Pengalaman 35 tahun menjadi wartawan Kompas, penulis menyaksikan kerjasama professional dan kehangatan persahabatan dan persaudaraan di lingkungan Kompas-Gramedia yang pluralistik. Peringatan hari raya keagamaan yang dihadiri oleh karyawan dengan agama berbeda menjadi satu bukti spirit kemanusiaan yang beriman.
Dalam mengoperasikan falsafah ini, sebenarnya yang menjadi penggerak utama adalah adanya rasa welas asih atau compassion. Masing-masing mungkin menghayati soal ini dengan tingkat berbeda-beda, tetapi compassion yang diajarkan oleh Bapak Pendiri itu nyata.
NINOK LEKSONO, dalam buku 85 Tahun Yakob Utama; Yuk, Simak Pak Yakob Berujar, (Penerbit Buku Kompas, 2016).
Tulisan ini kami turunkan untuk mengenang Jakob Oetama, pendiri Kompas-Gramedia yang meninggal dunia pada 9 September 2020 di Rumah Sakit Mitra Keluarga Kelapa Gading.
Jakob Oetama merupakan pria kelahiran Borobudur, Magelang, 27 September 1931. Ia meninggal diusia 88 tahun, pada Rabu 9 September 2020, tiga hari sebelum ulang tahunnya.

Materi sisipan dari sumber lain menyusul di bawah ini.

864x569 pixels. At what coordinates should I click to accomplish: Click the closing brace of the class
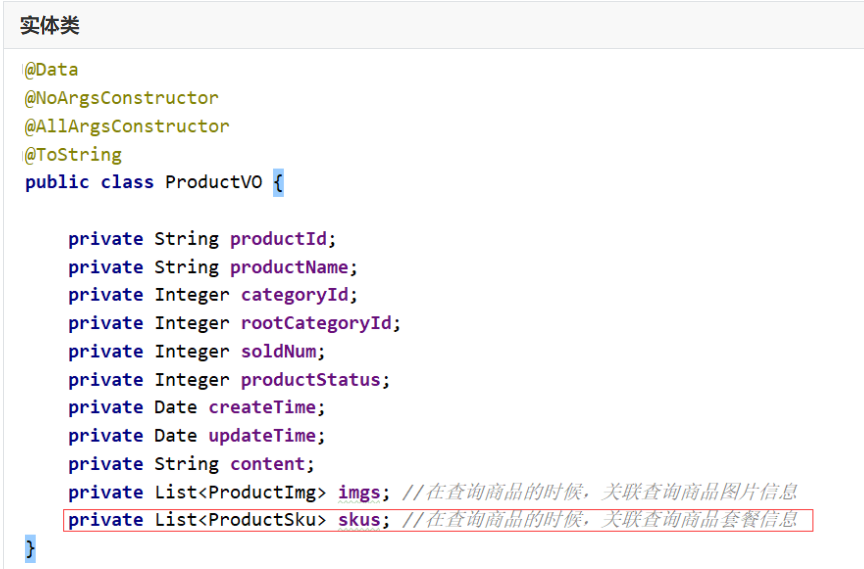coord(30,548)
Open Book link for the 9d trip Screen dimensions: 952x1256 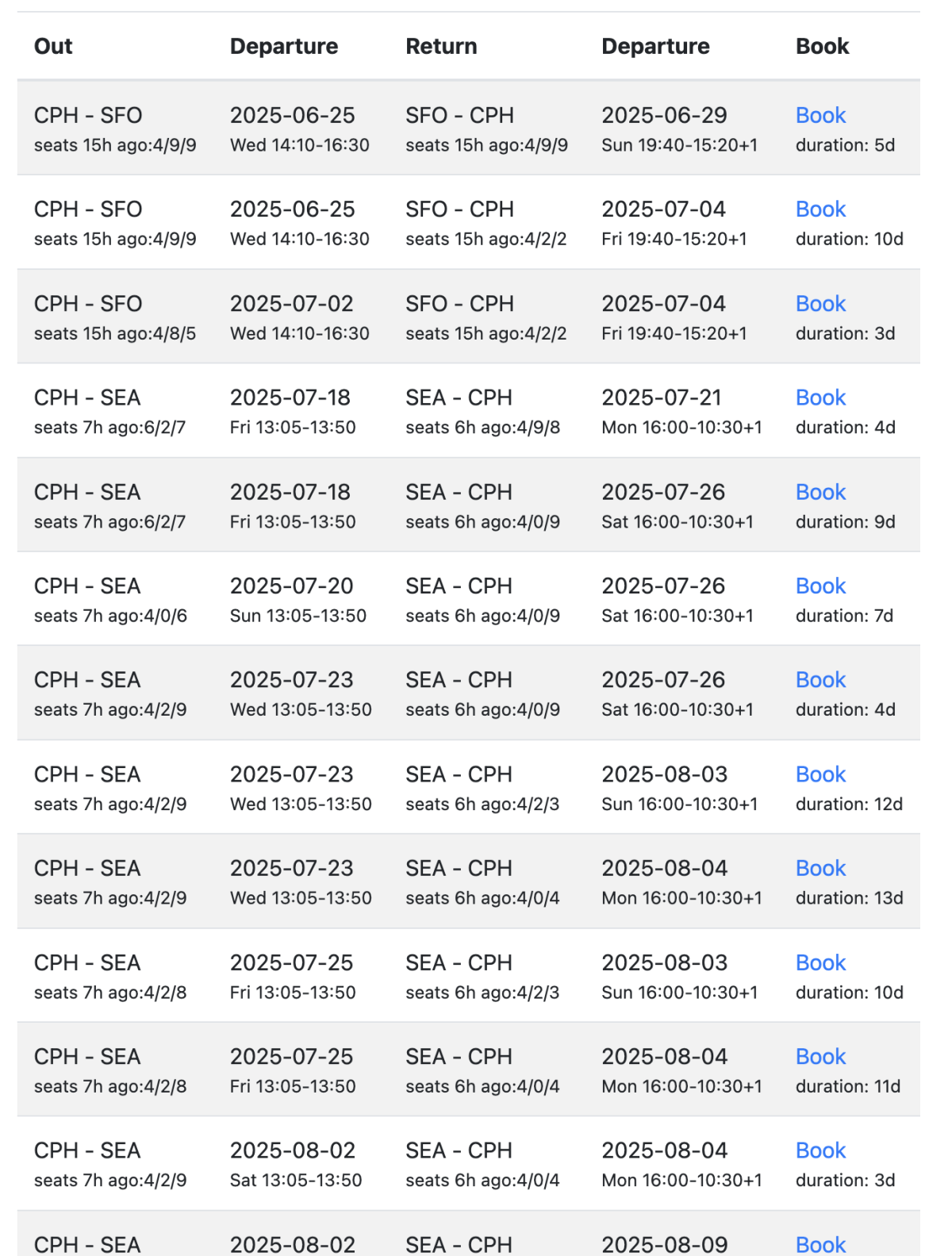point(820,492)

Orang tuanya bernama Raymundus Josef Sandiyo Brotosoesiswo (ayah) dan Margaretha Kartonah (ibu).
Sebelum menjadi jurnalis, Jakob Oetama adalah seorang guru. Ibarat pepatah, buah jatuh tak jauh dari pohonnya, orang tua Jakob Oetama juga seorang pengajar di Sleman, Yogyakarta. Jakob memiliki dua anak bernama Lilik Oetama dan Irwan Oetama.